As soon as the scientists discovered the enigma of oxygen, experts got to work to try to explain it. 

The first thing they did was verify, in duplicate and triplicate, the accuracy of the SAM instrument, which was the one that measured the gases. 

But everything worked perfectly. Then, they considered the possibility that the molecules of CO2 or water (H2O) could be responsible for the release of excess oxygen, as it decomposes in the atmosphere. 

But it turns out that it would take an amount of water five times higher than what is in the Martian atmosphere to produce the amount of oxygen detected and, in addition, CO2 decomposes too slowly to produce all the oxygen detected these years.
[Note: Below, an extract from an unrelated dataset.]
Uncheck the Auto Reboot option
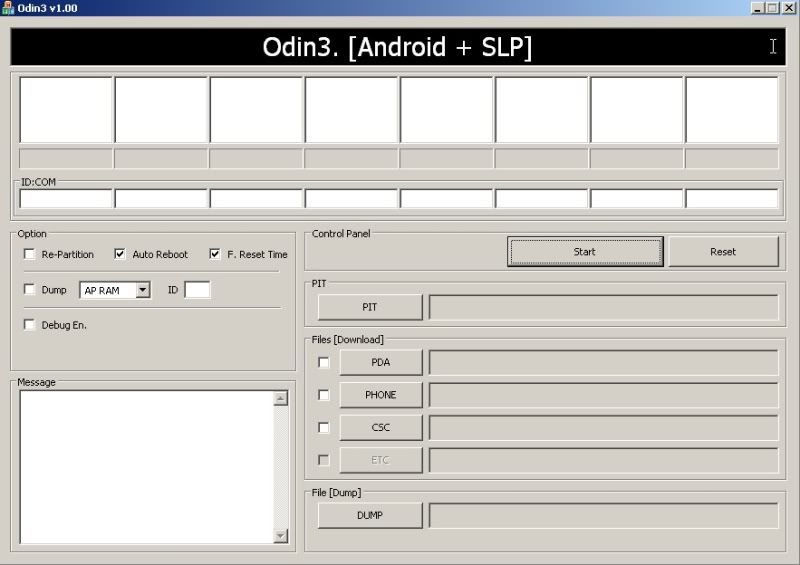800x565 pixels. 120,254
Something is producing an excess of oxygen on Mars and scientists are baffled
Photograph taken while the rover climbs Mount Sharp, about 5 meters high, in the center of Gale crater, the “neighborhood” Curiosity is currently examining for possible life.

But if the summer increase in oxygen is a mystery, neither is its winter decrease clear. 

To try to explain it, the researchers considered the possibility that solar radiation was breaking down, in the cold months, atmospheric oxygen molecules, which would be lost in space. 

But they soon concluded that this process would take at least 10 years to reduce the oxygen level, and the data clearly showed that their level decreased dramatically once a year.

In the words of Melissa Trainer, a planetary scientist at NASA’s Goddard Space Flight Center, and director of the research, “we are struggling to explain this. 

In addition, the fact that oxygen behavior is not repeated exactly in each season makes us think that we are not facing a problem that has to do with atmospheric dynamics. 

There has to be a chemical source, and a sink, which we still can’t explain.

The methane mystery

For scientists what is happening with oxygen is something similar to what happens with methane, whose amount in the Gale crater also increases up to 60% during the summer for reasons that have not been explained. Will both phenomena be related?

Something is producing an excess of oxygen on Mars and scientists are baffled

With the new oxygen data in hand, Trainer and his team now wonder if chemistry similar to the one that drives seasonal methane variations could also boost oxygen. And, at least on some occasions, fluctuations of both gases occur at the same time.

“We are beginning to see this tempting correlation between methane and oxygen during a good part of the Martian year. And I think that means something. But we don’t have the answers yet. No one has them, ”explains Atreya.

On the ground surface

Oxygen and methane can have both a biological origin (from microbes, for example), and abiotic (from the chemistry of water and rocks). The researchers are considering both options, although at the moment there is no more evidence that there is a biological activity on Mars and the Curiosity, to top it off, does not have the necessary instruments to elucidate the issue.

This is explained by Timothy McConnochie of the University of Maryland and another of the study’s authors: “We have not yet been able to find a process that produces the amount of oxygen we need, but we believe it has to be something on the ground surface. Something that changes seasonally, because there are not enough oxygen atoms in the atmosphere to create the behavior we are seeing ».

“This is the first time we have observed this oxygen behavior for several years, and we do not fully understand it. For me, this is an open call to all intelligent people who are interested in the subject: to see what they can think of, ”concludes Trainer.